As this wide-ranging, matter-of-fact memoir makes clear...the goal was always 'to capture joy' through a visionary strain of rock music, laced with radical politics and free jazz extemporisations. It is a mealy-mouthed cliche to talk of people who have done a lot of work on themselves. But clearly Kramer has gone at analysis and restitution with the ravenous gusto with which he first embraced rhythm and blues and the British invasion—and, later, crime. His journey from fatherless child to musical maverick to junkie to upstanding survivor reads like a history of the late 20th century, or possibly a gritty paperback ... This journey through the hard stuff is admirably hard on Kramer himself. The self-portrait that emerges here is of an intelligent man of no little principle, slugging it out with his inner thug, losing battle after battle before finally, painfully, winning back both career and respect.

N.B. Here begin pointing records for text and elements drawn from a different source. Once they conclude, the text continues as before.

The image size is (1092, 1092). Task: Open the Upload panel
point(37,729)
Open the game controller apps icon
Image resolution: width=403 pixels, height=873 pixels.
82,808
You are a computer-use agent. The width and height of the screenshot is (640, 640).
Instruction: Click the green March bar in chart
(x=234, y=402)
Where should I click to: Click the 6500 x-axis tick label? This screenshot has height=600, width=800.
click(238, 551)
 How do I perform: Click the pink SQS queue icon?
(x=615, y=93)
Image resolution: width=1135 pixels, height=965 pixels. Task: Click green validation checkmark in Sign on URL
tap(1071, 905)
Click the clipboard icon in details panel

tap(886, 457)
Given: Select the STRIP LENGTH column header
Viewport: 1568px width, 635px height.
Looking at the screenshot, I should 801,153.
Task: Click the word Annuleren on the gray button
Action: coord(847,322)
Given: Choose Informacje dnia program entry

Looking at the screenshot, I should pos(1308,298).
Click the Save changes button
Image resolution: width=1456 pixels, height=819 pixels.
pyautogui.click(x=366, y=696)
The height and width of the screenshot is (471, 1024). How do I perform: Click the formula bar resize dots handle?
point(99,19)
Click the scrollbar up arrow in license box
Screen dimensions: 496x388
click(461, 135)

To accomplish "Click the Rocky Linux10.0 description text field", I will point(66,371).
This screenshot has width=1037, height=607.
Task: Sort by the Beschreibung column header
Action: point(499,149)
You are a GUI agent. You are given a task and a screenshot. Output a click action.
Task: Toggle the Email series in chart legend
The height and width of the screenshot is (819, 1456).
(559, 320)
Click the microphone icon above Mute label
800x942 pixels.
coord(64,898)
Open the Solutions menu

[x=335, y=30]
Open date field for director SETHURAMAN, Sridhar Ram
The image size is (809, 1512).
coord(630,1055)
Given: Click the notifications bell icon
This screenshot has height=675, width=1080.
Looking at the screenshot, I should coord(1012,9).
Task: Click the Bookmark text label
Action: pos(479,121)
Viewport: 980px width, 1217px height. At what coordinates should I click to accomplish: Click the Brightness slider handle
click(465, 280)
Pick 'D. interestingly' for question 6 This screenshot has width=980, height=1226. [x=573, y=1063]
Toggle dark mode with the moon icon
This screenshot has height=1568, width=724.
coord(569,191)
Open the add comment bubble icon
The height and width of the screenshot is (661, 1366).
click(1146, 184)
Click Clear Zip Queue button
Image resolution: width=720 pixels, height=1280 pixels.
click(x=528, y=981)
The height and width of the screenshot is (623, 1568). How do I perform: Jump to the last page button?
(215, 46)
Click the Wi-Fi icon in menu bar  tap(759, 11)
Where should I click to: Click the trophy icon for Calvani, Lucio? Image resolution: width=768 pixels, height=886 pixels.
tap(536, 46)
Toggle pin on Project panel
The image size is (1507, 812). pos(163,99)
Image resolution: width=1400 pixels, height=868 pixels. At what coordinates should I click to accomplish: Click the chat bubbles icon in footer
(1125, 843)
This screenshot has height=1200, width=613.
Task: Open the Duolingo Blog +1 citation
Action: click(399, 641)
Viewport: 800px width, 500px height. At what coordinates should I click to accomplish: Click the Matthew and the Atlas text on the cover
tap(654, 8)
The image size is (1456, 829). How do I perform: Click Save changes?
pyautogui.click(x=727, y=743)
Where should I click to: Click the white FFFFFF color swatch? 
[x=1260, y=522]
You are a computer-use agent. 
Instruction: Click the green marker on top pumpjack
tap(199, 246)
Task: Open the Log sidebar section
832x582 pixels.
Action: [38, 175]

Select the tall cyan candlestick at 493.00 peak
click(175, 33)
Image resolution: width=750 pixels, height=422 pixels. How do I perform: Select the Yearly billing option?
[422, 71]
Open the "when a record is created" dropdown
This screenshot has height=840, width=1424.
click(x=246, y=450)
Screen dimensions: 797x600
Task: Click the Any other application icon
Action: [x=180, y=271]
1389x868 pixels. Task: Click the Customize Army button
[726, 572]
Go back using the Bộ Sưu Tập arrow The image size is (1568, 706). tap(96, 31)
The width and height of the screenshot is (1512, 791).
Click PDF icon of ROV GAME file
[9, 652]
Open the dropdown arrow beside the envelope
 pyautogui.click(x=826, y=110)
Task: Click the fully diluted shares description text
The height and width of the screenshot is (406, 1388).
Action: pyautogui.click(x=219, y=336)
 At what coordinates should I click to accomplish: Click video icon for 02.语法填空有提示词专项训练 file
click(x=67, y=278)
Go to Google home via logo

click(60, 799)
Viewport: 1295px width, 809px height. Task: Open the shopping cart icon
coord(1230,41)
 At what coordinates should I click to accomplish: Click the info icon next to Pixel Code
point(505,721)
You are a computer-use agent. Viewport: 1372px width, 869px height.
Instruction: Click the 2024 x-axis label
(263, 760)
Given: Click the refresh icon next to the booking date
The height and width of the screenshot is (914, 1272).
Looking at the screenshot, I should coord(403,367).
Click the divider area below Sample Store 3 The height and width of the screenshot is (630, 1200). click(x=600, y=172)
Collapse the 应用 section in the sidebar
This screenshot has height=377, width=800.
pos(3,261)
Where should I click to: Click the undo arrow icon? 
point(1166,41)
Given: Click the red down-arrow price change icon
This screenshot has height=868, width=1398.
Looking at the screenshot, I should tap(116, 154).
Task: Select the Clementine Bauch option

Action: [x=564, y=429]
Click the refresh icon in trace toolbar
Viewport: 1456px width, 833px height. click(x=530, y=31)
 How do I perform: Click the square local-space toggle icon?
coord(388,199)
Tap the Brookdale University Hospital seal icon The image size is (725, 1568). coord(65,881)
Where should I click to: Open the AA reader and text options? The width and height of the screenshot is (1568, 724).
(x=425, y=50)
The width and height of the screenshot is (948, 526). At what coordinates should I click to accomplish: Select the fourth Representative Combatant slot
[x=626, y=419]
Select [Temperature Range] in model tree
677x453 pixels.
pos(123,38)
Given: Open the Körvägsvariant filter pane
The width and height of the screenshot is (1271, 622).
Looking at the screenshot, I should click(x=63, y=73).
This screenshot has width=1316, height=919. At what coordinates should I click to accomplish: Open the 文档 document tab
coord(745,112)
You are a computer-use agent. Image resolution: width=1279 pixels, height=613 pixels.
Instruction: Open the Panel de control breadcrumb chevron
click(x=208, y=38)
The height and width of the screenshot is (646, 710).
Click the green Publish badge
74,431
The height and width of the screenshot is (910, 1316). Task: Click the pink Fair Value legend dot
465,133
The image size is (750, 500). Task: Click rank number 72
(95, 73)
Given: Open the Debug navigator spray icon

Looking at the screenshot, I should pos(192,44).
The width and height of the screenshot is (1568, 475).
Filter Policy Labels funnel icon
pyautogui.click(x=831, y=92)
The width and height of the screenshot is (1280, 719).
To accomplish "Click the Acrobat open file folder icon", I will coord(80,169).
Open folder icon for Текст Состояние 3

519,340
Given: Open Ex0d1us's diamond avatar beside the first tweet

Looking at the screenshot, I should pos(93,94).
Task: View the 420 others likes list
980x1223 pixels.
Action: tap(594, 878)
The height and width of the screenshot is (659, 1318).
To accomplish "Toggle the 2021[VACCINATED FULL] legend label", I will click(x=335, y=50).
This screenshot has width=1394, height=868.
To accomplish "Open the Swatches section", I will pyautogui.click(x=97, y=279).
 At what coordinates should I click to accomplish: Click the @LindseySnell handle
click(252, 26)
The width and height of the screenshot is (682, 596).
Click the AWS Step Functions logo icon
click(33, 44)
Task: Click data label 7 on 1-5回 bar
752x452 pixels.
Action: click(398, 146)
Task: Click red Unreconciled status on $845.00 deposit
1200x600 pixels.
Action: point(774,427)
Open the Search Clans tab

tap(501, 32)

The Hard Stuff...is a frank telling of Kramer's life story, in which he takes responsibility for drug issues that landed him in jail and offers a stark view of the MC5's rise and horrific fall. The Lincoln Park native writes vividly about the robust Detroit music scene of the mid- and late-'60s, as well as the anti-Vietnam War counterculture ... The most illuminating part of the book, however, may be how that scene let the MC5 down, from a falling-out with manager John Sinclair to what Kramer calls 'pushback from the hard left' over some of the band's decisions as it pursued its music career.
You’ll learn a lot about the MC5 in this book, but only when Kramer’s the centre of attention ... I found it significant that he briefly mentions [bandmate Fred] Smith’s death, but does not mention that at the time, he was long retired, living in Detroit with his very famous wife, Patti Smith, who does not even merit a name-check. Also unmentioned is his long campaign to shut down a documentary film, MC5: A True Testimonial, which took two fans more than seven years to compile. They eventually prevailed, but were unable to afford the music rights after a long lawsuit. For a man who so readily admits his faults, it would have been nice to learn why he so vehemently fought its release, but I suspect that if you have paid attention to The Hard Stuff until the end, you will make an educated guess.
His new memoir...creates a full, deeply personal depiction of the Motor City in its blue-collar heyday ... The Hard Stuff contrasts the brilliant arc of his band with the darkness that engulfed him in the years that followed 1972 collapse of the MC5, run to ground by drugs and infighting. Disillusioned and wired to heroin, he entered a spiral of petty crime and dealing. Inexorably, the quantities he handled grew larger and larger, his contacts reached farther and farther into the underworld. In 1975, an arrest on cocaine-trafficking charges sent him to federal prison for more than two years.